* **The problem**
Please swap "Identify the location of" for "Determine the position of" everywhere in the entries below, and repeat them with nothing else changed.
──────── Given data ────────
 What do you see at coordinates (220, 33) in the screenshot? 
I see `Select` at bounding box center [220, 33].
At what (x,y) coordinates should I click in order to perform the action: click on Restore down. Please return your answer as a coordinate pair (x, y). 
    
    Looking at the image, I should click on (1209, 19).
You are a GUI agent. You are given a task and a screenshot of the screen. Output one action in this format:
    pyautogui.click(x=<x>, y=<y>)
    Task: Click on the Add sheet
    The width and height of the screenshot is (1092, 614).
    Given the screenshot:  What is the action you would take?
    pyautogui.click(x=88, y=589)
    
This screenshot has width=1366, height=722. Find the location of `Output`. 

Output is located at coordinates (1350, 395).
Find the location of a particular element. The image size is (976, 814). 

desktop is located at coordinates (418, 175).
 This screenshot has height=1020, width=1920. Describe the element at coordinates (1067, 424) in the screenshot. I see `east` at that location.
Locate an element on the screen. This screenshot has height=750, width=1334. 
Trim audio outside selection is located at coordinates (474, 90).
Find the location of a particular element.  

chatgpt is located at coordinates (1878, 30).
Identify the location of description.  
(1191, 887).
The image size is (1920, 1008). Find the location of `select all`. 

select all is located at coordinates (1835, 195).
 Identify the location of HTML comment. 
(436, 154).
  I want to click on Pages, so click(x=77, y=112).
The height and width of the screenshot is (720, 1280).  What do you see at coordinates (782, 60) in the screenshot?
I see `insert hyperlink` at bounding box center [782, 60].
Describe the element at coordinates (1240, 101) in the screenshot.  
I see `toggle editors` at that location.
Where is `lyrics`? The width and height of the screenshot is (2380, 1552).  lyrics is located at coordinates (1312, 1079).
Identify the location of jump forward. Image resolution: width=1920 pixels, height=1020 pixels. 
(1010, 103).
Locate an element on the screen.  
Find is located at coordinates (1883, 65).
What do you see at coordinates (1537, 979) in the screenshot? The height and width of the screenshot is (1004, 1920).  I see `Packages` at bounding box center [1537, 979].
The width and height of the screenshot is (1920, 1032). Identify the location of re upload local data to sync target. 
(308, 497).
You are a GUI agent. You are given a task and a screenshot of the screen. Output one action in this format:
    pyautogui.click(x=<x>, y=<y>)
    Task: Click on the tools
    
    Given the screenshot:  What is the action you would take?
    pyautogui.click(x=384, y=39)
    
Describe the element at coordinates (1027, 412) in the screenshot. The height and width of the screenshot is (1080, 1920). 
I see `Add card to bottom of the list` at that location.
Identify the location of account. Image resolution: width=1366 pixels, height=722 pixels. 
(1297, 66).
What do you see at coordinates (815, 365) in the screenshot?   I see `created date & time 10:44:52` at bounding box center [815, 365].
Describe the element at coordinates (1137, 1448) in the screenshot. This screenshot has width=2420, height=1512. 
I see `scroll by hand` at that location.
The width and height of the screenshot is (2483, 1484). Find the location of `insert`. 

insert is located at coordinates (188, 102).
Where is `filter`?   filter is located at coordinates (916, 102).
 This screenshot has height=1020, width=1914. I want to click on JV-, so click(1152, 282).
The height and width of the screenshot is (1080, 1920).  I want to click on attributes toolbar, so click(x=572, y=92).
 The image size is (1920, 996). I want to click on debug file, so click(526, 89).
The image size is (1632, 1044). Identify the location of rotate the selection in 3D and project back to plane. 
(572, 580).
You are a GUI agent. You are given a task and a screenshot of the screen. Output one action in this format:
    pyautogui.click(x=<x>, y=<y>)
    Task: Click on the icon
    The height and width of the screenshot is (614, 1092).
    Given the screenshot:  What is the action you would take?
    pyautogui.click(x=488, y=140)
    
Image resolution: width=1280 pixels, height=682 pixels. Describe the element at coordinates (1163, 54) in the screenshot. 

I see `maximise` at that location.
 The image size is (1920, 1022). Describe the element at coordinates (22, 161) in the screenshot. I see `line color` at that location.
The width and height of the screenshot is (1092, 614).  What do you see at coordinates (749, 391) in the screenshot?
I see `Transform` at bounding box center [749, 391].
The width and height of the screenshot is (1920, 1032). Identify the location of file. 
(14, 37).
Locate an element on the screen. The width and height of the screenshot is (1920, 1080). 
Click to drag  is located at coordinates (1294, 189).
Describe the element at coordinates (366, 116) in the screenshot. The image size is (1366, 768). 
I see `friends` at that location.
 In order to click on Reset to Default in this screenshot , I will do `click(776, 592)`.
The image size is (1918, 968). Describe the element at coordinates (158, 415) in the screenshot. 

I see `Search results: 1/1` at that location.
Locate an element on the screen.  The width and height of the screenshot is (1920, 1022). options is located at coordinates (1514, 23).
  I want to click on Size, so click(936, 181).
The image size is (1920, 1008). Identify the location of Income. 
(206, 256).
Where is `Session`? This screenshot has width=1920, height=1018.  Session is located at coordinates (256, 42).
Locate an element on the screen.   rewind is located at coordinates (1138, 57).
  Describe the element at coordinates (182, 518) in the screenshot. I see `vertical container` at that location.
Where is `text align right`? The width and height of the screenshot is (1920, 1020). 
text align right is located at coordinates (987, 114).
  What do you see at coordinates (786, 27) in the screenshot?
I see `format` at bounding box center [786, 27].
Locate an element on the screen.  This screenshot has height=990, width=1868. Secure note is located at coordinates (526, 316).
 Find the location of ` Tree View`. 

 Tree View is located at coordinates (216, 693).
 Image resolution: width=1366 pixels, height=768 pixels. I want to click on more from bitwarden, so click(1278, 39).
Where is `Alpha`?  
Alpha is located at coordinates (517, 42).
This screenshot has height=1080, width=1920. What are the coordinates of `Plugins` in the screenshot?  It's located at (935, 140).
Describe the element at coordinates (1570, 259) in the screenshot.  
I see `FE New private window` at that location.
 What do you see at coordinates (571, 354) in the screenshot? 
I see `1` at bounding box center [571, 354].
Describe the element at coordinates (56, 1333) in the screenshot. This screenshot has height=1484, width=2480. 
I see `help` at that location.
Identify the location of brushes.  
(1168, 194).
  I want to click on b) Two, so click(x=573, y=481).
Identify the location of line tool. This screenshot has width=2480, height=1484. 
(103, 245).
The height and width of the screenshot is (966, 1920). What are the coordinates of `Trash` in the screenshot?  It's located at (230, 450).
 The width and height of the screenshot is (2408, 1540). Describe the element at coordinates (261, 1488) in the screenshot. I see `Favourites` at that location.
────────
* **Task solution**
 What do you see at coordinates (220, 33) in the screenshot? 
I see `Select` at bounding box center [220, 33].
At what (x,y) coordinates should I click in order to perform the action: click on Restore down. Please return your answer as a coordinate pair (x, y). 
    
    Looking at the image, I should click on (1209, 19).
You are a GUI agent. You are given a task and a screenshot of the screen. Output one action in this format:
    pyautogui.click(x=<x>, y=<y>)
    Task: Click on the Add sheet
    The width and height of the screenshot is (1092, 614).
    Given the screenshot:  What is the action you would take?
    pyautogui.click(x=88, y=589)
    
This screenshot has width=1366, height=722. Find the location of `Output`. 

Output is located at coordinates (1350, 395).
Find the location of a particular element. The image size is (976, 814). 

desktop is located at coordinates (418, 175).
 This screenshot has height=1020, width=1920. Describe the element at coordinates (1067, 424) in the screenshot. I see `east` at that location.
Locate an element on the screen. This screenshot has height=750, width=1334. 
Trim audio outside selection is located at coordinates (474, 90).
Find the location of a particular element.  

chatgpt is located at coordinates (1878, 30).
Determine the position of description.  
(1191, 887).
The image size is (1920, 1008). Find the location of `select all`. 

select all is located at coordinates (1835, 195).
 Determine the position of HTML comment. 
(436, 154).
  I want to click on Pages, so click(x=77, y=112).
The height and width of the screenshot is (720, 1280).  What do you see at coordinates (782, 60) in the screenshot?
I see `insert hyperlink` at bounding box center [782, 60].
Describe the element at coordinates (1240, 101) in the screenshot.  
I see `toggle editors` at that location.
Where is `lyrics`? The width and height of the screenshot is (2380, 1552).  lyrics is located at coordinates (1312, 1079).
Determine the position of jump forward. Image resolution: width=1920 pixels, height=1020 pixels. 
(1010, 103).
Locate an element on the screen.  
Find is located at coordinates (1883, 65).
What do you see at coordinates (1537, 979) in the screenshot? The height and width of the screenshot is (1004, 1920).  I see `Packages` at bounding box center [1537, 979].
The width and height of the screenshot is (1920, 1032). Determine the position of re upload local data to sync target. 
(308, 497).
You are a GUI agent. You are given a task and a screenshot of the screen. Output one action in this format:
    pyautogui.click(x=<x>, y=<y>)
    Task: Click on the tools
    
    Given the screenshot:  What is the action you would take?
    pyautogui.click(x=384, y=39)
    
Describe the element at coordinates (1027, 412) in the screenshot. The height and width of the screenshot is (1080, 1920). 
I see `Add card to bottom of the list` at that location.
Determine the position of account. Image resolution: width=1366 pixels, height=722 pixels. 
(1297, 66).
What do you see at coordinates (815, 365) in the screenshot?   I see `created date & time 10:44:52` at bounding box center [815, 365].
Describe the element at coordinates (1137, 1448) in the screenshot. This screenshot has width=2420, height=1512. 
I see `scroll by hand` at that location.
The width and height of the screenshot is (2483, 1484). Find the location of `insert`. 

insert is located at coordinates (188, 102).
Where is `filter`?   filter is located at coordinates (916, 102).
 This screenshot has height=1020, width=1914. I want to click on JV-, so click(1152, 282).
The height and width of the screenshot is (1080, 1920).  I want to click on attributes toolbar, so click(x=572, y=92).
 The image size is (1920, 996). I want to click on debug file, so click(526, 89).
The image size is (1632, 1044). Determine the position of rotate the selection in 3D and project back to plane. 
(572, 580).
You are a GUI agent. You are given a task and a screenshot of the screen. Output one action in this format:
    pyautogui.click(x=<x>, y=<y>)
    Task: Click on the icon
    The height and width of the screenshot is (614, 1092).
    Given the screenshot:  What is the action you would take?
    pyautogui.click(x=488, y=140)
    
Image resolution: width=1280 pixels, height=682 pixels. Describe the element at coordinates (1163, 54) in the screenshot. 

I see `maximise` at that location.
 The image size is (1920, 1022). Describe the element at coordinates (22, 161) in the screenshot. I see `line color` at that location.
The width and height of the screenshot is (1092, 614).  What do you see at coordinates (749, 391) in the screenshot?
I see `Transform` at bounding box center [749, 391].
The width and height of the screenshot is (1920, 1032). Determine the position of file. 
(14, 37).
Locate an element on the screen. The width and height of the screenshot is (1920, 1080). 
Click to drag  is located at coordinates (1294, 189).
Describe the element at coordinates (366, 116) in the screenshot. The image size is (1366, 768). 
I see `friends` at that location.
 In order to click on Reset to Default in this screenshot , I will do `click(776, 592)`.
The image size is (1918, 968). Describe the element at coordinates (158, 415) in the screenshot. 

I see `Search results: 1/1` at that location.
Locate an element on the screen.  The width and height of the screenshot is (1920, 1022). options is located at coordinates (1514, 23).
  I want to click on Size, so click(936, 181).
The image size is (1920, 1008). Determine the position of Income. 
(206, 256).
Where is `Session`? This screenshot has width=1920, height=1018.  Session is located at coordinates (256, 42).
Locate an element on the screen.   rewind is located at coordinates (1138, 57).
  Describe the element at coordinates (182, 518) in the screenshot. I see `vertical container` at that location.
Where is `text align right`? The width and height of the screenshot is (1920, 1020). 
text align right is located at coordinates (987, 114).
  What do you see at coordinates (786, 27) in the screenshot?
I see `format` at bounding box center [786, 27].
Locate an element on the screen.  This screenshot has height=990, width=1868. Secure note is located at coordinates (526, 316).
 Find the location of ` Tree View`. 

 Tree View is located at coordinates (216, 693).
 Image resolution: width=1366 pixels, height=768 pixels. I want to click on more from bitwarden, so click(1278, 39).
Where is `Alpha`?  
Alpha is located at coordinates (517, 42).
This screenshot has height=1080, width=1920. What are the coordinates of `Plugins` in the screenshot?  It's located at (935, 140).
Describe the element at coordinates (1570, 259) in the screenshot.  
I see `FE New private window` at that location.
 What do you see at coordinates (571, 354) in the screenshot? 
I see `1` at bounding box center [571, 354].
Describe the element at coordinates (56, 1333) in the screenshot. This screenshot has height=1484, width=2480. 
I see `help` at that location.
Determine the position of brushes.  
(1168, 194).
  I want to click on b) Two, so click(x=573, y=481).
Determine the position of line tool. This screenshot has width=2480, height=1484. 
(103, 245).
The height and width of the screenshot is (966, 1920). What are the coordinates of `Trash` in the screenshot?  It's located at (230, 450).
 The width and height of the screenshot is (2408, 1540). Describe the element at coordinates (261, 1488) in the screenshot. I see `Favourites` at that location.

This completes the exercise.